Les circonstances de la mort de ce salarié de 44 ans, marié et père de famille, restent pour l’instant encore floues. Ce que l’on sait, c’est que celui-ci avait été convoqué pour un entretien portant sur « une éventuelle sanction disciplinaire pouvant aller jusqu’au licenciement » selon la CFDT, dont un délégué accompagnait le salarié non syndiqué durant son entretien. Pour l’instant, la direction n’a pas voulu communiquer sur le motif de cette sanction éventuelle. Rien d’étonnant quand on sait comment les patrons sont habitués à nous licencier pour trois fois rien. D’autant plus que, selon la CFDT, « notre collègue considérait cette procédure comme totalement infondée, profondément injuste et vivait extrêmement mal cette période ».

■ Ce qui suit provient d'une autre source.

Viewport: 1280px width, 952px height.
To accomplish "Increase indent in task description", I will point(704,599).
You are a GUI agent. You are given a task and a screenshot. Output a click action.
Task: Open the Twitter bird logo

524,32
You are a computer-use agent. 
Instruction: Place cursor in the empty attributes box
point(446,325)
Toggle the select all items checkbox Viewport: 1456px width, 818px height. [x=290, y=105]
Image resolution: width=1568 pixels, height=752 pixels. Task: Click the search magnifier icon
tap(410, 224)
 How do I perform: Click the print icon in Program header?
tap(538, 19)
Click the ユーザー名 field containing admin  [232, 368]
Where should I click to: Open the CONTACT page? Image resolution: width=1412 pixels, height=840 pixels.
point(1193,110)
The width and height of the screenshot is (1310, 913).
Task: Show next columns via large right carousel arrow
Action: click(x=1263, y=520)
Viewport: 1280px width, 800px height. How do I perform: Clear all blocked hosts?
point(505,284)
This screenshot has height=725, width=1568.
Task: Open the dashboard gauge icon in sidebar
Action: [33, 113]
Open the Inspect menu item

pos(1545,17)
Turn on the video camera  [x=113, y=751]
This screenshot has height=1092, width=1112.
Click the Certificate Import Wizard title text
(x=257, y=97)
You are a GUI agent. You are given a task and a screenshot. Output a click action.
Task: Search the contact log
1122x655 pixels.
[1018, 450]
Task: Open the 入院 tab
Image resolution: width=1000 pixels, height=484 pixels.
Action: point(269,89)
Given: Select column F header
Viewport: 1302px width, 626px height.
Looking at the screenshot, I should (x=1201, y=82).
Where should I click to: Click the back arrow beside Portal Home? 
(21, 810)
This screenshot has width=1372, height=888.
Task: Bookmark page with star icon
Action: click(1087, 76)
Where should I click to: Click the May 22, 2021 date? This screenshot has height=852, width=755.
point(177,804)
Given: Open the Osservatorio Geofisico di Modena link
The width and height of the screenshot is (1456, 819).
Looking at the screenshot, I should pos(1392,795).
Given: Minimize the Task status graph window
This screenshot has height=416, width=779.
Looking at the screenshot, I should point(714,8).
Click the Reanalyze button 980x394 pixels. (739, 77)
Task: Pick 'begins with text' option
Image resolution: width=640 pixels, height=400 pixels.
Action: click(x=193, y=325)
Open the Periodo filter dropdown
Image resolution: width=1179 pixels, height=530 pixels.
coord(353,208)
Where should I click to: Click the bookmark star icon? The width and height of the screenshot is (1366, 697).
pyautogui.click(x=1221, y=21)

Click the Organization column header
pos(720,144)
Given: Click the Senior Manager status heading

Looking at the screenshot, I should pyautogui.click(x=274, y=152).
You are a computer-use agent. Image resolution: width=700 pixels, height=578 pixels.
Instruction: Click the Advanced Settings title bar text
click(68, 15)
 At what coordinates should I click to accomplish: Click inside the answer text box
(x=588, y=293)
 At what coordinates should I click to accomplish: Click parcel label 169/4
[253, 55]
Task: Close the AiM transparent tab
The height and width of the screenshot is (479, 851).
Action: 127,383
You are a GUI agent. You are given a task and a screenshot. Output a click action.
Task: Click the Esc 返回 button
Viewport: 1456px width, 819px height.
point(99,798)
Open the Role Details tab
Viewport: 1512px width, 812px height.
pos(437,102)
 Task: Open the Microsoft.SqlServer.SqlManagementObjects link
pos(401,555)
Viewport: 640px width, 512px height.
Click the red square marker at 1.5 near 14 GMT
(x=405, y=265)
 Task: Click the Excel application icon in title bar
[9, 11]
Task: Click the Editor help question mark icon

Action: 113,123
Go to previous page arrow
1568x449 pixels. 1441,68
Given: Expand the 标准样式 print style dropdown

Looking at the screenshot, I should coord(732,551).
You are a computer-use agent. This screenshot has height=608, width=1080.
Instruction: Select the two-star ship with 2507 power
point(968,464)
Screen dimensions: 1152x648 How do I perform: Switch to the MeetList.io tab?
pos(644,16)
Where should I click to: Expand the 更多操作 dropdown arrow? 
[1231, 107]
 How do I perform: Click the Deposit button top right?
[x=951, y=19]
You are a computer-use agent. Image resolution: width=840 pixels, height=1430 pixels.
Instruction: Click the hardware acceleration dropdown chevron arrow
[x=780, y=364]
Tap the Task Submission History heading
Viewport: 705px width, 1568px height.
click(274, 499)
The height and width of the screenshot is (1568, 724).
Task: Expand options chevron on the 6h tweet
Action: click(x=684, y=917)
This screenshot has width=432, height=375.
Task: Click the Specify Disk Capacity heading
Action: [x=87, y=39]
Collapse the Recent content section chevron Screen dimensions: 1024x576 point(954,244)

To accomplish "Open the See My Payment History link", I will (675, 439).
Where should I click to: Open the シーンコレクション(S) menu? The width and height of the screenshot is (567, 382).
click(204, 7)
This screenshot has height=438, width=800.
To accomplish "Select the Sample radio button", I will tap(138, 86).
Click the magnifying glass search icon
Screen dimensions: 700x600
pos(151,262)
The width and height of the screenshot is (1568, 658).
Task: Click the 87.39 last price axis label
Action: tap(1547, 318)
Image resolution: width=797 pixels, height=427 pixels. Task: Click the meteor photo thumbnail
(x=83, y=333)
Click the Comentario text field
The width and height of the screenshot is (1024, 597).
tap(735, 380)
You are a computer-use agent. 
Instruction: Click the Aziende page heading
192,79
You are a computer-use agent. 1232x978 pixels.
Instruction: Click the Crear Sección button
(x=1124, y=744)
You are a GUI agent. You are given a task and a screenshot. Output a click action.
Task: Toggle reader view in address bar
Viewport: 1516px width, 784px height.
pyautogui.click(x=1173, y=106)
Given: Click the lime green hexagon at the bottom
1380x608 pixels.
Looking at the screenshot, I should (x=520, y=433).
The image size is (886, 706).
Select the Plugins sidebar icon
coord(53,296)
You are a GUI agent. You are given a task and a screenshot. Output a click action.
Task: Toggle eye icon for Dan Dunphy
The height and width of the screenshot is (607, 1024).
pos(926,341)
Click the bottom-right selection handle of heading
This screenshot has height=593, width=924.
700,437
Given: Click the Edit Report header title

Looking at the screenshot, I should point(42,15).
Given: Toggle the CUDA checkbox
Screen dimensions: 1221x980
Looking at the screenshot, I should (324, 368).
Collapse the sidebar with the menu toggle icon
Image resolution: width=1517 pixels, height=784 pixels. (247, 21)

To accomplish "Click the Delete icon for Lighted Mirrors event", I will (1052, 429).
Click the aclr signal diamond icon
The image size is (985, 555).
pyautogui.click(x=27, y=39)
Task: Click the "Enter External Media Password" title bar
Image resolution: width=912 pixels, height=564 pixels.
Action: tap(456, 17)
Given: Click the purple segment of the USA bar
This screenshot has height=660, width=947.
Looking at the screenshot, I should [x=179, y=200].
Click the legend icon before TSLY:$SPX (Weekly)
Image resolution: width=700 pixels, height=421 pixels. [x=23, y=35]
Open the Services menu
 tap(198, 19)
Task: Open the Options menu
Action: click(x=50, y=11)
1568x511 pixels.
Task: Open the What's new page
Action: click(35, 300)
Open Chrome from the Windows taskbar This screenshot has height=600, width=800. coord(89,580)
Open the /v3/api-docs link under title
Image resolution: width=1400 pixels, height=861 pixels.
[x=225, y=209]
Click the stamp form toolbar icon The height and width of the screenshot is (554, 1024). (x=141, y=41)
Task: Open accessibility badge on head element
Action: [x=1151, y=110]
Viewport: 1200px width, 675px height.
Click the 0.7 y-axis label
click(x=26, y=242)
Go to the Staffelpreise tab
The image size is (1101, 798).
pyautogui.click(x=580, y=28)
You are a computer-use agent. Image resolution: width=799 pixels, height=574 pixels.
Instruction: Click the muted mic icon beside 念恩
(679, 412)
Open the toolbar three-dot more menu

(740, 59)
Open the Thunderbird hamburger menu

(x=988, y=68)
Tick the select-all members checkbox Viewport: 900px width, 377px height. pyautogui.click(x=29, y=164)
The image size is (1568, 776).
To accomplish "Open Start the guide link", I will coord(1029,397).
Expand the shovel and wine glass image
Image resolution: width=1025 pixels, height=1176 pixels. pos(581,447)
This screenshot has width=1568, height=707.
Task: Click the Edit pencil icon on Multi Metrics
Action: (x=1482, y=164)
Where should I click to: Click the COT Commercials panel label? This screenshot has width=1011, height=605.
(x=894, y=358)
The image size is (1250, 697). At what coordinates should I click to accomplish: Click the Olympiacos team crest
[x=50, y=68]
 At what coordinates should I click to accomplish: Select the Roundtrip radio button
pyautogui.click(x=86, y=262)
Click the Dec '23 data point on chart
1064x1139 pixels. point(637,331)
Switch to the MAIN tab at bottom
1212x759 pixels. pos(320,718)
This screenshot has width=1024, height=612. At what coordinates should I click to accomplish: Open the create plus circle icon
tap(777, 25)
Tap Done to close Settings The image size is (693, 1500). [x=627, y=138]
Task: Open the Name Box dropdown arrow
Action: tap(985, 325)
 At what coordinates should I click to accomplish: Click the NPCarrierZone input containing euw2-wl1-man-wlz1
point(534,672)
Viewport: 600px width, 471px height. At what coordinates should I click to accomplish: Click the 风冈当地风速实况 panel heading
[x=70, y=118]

Ce qui est sûr, c’est que bien une nouvelle fois la violence patronale qui a mené ce salarié à la mort. Et la dictature patronale est particulièrement forte sur le site du Technocentre de Renault Guyancourt. Entre Juillet 2005 et octobre 2009, une vague de suicide terrible a vu 7 salariés du site se donner la mort dont 3 sur leur lieu de travail. Cette violence qui mène à la mort est la conséquence le plus souvent directe du quotidien des millions de travailleurs, celle des cadences infernales, des salaires de misère, mais aussi de la peur de perdre son emploi qui devient, dans ce contexte de crise, un moyen de pression supplémentaire pour les patrons pour nous obliger à garder la tête baissée. Face à cette violence, il est plus que jamais temps de nous organiser et de résister ensemble. Au Technocentre de Renault Guyancourt, des élus ont déjà demandé la tenue extraordinaire d’un CHSCT (Comité d’hygiène, de sécurité et des conditions de travail). Un premier pas pour commencer la contre-offensive ?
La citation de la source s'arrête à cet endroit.